The moral sense of the word “good” is picked up in Genesis, in the garden with the Tree of the Knowledge of Good and Evil. Here, there is a different sense of the word — it’s the opposite of evil. It is virtuous, worthy, and full of integrity. It defines God’s moral goodness, and gives us a compass by which we can make moral decisions.
Goodness also extends to the benefits of God’s salvation and his kindness toward us. Psalm 23 ends with “and surely goodness and mercy will follow me all the days of my life.” We are extended God’s goodness and his mercy (as we learned last month, that is also rendered “kindness”) when we let Him take control of our lives.

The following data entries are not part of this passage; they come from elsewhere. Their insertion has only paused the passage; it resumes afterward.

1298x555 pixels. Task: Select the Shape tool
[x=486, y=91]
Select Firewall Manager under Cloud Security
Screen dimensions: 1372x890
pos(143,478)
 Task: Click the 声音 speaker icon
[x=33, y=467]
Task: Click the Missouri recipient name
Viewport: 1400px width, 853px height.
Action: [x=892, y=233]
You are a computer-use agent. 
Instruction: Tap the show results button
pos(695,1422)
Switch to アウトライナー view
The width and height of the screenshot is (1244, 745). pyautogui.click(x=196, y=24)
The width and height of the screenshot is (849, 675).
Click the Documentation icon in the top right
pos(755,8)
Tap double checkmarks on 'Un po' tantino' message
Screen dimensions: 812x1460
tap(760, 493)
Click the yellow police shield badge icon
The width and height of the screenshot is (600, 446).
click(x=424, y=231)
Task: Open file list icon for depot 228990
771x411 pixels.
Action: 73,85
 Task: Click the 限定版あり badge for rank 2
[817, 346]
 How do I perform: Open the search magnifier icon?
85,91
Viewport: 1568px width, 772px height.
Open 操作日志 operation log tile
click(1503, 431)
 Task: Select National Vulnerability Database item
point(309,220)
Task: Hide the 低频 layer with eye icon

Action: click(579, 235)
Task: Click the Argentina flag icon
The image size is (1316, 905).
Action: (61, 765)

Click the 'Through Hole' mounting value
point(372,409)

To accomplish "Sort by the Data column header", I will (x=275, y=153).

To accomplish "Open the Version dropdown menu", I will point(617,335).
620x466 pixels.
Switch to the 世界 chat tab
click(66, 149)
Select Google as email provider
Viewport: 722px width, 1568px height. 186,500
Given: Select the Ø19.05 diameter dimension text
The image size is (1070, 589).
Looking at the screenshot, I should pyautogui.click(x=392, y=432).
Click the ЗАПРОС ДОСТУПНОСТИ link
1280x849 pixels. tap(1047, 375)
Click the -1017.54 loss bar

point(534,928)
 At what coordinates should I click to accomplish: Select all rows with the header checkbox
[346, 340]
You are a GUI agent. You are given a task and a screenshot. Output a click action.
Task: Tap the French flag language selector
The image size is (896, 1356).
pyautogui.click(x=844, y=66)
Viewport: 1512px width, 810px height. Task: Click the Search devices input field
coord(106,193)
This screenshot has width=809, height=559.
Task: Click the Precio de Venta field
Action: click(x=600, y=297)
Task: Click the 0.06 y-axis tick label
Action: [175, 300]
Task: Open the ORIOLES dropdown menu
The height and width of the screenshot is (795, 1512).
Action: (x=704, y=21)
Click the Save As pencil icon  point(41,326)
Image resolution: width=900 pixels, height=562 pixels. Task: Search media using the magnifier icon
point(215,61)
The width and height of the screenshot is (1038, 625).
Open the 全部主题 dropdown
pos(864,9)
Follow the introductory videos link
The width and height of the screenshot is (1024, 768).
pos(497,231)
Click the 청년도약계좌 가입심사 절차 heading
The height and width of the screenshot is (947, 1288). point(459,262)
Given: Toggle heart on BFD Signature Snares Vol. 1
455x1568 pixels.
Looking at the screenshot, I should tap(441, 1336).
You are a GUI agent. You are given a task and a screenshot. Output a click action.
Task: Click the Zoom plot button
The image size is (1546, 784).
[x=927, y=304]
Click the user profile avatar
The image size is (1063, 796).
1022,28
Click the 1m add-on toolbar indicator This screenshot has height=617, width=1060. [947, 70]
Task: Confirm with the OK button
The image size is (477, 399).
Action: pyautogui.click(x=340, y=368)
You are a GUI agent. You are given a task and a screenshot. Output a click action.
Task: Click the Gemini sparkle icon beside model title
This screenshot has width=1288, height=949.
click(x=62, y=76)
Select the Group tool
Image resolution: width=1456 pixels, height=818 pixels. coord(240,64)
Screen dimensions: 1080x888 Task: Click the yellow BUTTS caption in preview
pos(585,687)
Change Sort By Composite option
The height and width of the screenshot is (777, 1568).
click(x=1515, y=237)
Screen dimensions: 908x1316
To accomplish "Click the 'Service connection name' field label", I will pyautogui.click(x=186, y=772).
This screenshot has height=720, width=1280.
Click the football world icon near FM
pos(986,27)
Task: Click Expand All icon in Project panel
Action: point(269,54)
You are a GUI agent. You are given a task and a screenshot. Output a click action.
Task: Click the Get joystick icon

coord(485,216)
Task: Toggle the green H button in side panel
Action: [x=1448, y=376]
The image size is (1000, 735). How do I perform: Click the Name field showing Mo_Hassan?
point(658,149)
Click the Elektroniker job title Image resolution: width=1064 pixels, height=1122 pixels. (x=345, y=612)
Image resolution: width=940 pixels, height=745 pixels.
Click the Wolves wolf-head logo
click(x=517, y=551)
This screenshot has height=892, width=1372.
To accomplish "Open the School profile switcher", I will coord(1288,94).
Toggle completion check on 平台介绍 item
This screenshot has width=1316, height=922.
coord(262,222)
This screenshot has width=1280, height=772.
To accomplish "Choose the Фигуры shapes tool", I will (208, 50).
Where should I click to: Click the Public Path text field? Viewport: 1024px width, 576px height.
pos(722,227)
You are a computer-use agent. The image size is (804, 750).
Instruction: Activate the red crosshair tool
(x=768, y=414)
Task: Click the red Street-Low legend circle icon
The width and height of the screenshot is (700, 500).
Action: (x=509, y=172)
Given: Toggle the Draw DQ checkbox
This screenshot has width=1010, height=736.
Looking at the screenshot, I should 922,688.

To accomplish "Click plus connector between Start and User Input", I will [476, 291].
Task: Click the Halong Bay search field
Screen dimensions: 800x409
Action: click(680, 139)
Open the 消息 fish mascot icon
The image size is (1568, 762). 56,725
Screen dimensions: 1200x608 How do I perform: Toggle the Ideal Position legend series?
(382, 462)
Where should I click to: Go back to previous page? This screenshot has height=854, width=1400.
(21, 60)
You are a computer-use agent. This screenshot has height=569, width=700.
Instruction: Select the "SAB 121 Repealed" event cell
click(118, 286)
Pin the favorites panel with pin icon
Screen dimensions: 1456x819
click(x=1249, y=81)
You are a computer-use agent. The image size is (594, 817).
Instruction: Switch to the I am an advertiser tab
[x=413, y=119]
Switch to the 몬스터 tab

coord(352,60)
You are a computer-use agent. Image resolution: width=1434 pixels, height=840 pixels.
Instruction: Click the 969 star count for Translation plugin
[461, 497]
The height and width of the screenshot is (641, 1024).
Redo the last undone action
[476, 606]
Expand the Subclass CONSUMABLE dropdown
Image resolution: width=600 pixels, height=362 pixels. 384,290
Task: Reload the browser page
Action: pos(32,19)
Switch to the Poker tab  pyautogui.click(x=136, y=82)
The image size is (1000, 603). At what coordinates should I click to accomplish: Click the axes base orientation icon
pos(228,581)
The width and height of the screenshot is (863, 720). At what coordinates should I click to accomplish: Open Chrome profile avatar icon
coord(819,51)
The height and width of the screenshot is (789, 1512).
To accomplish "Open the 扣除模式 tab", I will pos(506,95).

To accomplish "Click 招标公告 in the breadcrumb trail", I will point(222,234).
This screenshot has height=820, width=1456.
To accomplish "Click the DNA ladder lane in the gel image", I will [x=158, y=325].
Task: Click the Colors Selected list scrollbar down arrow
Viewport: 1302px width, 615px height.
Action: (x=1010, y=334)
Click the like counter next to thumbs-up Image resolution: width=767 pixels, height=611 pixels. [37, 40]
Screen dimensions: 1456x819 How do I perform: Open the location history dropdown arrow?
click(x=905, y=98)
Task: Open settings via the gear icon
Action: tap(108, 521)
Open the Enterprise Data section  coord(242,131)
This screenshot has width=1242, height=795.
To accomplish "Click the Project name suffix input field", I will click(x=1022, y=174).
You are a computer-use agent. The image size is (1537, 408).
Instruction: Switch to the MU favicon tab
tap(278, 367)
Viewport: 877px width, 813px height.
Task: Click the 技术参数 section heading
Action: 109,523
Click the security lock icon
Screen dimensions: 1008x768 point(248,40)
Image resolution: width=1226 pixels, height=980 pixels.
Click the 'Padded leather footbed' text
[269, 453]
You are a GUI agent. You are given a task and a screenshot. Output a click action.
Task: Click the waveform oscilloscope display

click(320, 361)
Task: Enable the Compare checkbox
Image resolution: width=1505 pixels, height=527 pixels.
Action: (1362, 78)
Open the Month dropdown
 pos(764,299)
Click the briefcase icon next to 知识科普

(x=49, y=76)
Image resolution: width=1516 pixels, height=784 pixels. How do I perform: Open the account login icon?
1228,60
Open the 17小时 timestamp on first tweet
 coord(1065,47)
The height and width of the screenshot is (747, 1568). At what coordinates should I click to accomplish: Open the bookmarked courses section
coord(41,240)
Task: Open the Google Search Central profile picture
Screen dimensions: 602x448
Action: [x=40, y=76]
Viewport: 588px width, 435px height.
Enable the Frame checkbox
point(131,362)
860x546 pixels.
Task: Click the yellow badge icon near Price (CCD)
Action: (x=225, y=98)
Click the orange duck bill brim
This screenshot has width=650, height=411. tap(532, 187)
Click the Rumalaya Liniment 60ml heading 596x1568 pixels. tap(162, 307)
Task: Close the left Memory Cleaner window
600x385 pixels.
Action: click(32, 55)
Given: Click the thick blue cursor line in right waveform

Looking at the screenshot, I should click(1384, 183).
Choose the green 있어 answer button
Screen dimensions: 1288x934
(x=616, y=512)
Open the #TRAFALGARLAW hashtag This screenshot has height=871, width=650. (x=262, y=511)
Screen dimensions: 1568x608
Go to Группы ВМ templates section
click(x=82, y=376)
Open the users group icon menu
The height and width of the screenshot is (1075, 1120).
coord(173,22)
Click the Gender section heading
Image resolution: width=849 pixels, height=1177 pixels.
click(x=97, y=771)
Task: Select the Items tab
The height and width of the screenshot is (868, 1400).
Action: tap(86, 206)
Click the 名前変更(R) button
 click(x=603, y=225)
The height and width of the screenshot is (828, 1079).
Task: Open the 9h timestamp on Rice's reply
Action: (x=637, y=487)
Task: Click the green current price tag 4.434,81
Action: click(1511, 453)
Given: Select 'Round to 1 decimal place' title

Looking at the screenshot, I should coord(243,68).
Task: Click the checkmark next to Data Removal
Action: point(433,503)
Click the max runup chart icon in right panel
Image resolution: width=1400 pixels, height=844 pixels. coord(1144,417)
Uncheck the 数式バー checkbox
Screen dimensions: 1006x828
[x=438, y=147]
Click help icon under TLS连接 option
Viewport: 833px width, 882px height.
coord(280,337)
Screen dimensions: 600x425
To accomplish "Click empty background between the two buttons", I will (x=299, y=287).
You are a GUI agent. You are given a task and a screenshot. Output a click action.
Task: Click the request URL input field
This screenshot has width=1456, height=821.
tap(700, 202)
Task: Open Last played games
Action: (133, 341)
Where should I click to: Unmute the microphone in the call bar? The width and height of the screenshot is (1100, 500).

Commentator John W. Ritenbaugh says the Greek word for goodness “agathosuneis” is active—even aggressive—goodness. The English word “goodness” includes many pleasing qualities whereas the Greek word indicates one particular quality. It is more than an excellence of character; it is character energized, expressing itself in active good. Agathosuneis goodness, but it does not spare sharpness and rebuke to produce good in others. Thus God can correct, sometimes very severely, and it is goodness in action. Thus parents can correct their child, and it is good because it helps produce a responsible adult.
Rittenbaugh continues in what I think is a really beautiful — good! — definition of biblical goodness: “The good man is one who thinks about love, beauty, and truth—not just in the realm of majestic mountains, surging seas, gorgeous flowers, and sunsets, but more specifically in his fellow man. He wants to alleviate suffering and to mitigate wrongs. He consciously looks for ways to benefit others. Because he is not out to gratify himself, His works are the opposite of the self-centered works of darkness. The good person is the benefactor of the weak, helpless, and those in trouble—and sometimes even of the evil.
So goodness is many things. It shows itself in many ways. For my project this month, I want to focus on this active goodness, as well as pull in some of the moral goodness angles.
What is goodness to you? What does a “good” man or woman look like? What is the opposite of “good”?